It’s the beginning of a new year, and if you’re working with a wealth or financial adviser you likely have scheduled or held your annual planning meeting.

These meetings help you review the state of your assets, set financial goals, discuss allocation of your investments toward reaching those goals, and review any changes over the last 12 months.

When your investments are relatively straightforward and you’re able to track them through apps or other platforms that may be the only meeting you need.

But other circumstances often call for more frequent appointments to assure you and your adviser have all the information you need and can make any necessary adjustments to keep your net worth growing as much as you need it to.

The factors to consider include:

Frequency of communication

How often do you hear from your adviser over the rest of the year, and how easy is it to connect when you need to?

Many advisers put a high priority on keeping their clients updated through emails or text messages to keep them abreast of financial status, new products and other important information.

If they don’t often communicate with you outside of meetings, you may want to schedule more of them (or consider switching to someone who’s more available).

How close you are to retirement

In the prime of your working years, and while you’re raising a family, you need to keep most of your attention on day-to-day budgeting — your adviser is there to tend to you and your family’s longer-term future.

Once your expected retirement draws closer to reality, say about five to eight years out, you and your adviser may want to set up a quarterly schedule at minimum to stay abreast of changes in goals and circumstances.

Major financial or life changes

There are a number of choices or changes in your life that may be triggers for more communication with your wealth advisers: birth, marriage, divorce, major health care expenses, death, job change or loss, relocation, buying a home or car, inheritance or sale of major assets.
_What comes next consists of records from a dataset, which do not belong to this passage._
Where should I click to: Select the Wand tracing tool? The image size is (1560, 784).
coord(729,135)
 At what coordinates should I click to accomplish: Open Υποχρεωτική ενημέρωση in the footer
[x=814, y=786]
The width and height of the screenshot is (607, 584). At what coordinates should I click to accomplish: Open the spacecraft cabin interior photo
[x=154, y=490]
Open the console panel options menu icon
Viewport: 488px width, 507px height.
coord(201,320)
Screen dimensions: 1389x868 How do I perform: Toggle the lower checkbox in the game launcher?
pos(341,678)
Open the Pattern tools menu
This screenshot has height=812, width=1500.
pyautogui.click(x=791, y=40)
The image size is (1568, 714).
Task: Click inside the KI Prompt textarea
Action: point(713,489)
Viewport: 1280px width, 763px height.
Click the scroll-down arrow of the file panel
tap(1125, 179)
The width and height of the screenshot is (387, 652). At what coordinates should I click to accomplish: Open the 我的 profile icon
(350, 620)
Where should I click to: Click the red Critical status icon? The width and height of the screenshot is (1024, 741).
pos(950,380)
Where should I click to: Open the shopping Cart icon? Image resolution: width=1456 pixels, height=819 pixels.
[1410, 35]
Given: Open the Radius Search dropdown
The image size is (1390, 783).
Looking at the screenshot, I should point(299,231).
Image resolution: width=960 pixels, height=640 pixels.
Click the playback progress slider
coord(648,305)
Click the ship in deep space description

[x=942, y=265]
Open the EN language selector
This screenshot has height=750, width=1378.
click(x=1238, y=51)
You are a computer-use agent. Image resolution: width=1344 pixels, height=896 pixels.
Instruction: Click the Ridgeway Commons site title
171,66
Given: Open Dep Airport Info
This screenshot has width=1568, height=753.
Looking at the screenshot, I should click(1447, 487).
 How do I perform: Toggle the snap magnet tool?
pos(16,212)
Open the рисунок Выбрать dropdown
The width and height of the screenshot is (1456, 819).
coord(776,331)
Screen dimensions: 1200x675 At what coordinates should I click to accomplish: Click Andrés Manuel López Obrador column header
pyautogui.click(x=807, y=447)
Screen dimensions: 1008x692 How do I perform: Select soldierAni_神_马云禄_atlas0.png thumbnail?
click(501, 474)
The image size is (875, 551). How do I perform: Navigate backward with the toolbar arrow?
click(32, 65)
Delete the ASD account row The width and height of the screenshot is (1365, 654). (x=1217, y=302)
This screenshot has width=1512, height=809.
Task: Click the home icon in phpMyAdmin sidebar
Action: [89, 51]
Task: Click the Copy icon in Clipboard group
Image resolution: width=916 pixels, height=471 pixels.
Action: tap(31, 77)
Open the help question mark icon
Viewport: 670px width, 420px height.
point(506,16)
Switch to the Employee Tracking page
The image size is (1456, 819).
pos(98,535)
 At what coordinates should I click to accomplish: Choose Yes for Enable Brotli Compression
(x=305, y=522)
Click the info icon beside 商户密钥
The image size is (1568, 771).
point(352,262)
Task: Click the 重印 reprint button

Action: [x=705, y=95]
It’s not fun to have to deal with many of these, especially if you’re low on cash and additional sessions will cost you more, but it will help you in the long run.

Portfolio management

If you have a large investment portfolio with multiple types of assets it’s a good idea to set up additional meetings to manage the complexities that come with it. Any changes in your goals, risk tolerance, tax exposure, insurance needs or other facets can throw off a carefully balanced portfolio and have ramifications years down the road.

Face-to-face or virtual

You probably have your own preferences when it comes to the convenience of phone or video calls versus the connection of meeting in person, but since these meetings are going to have an impact on your future it’s a good idea to have at least one or two in-person encounters per year.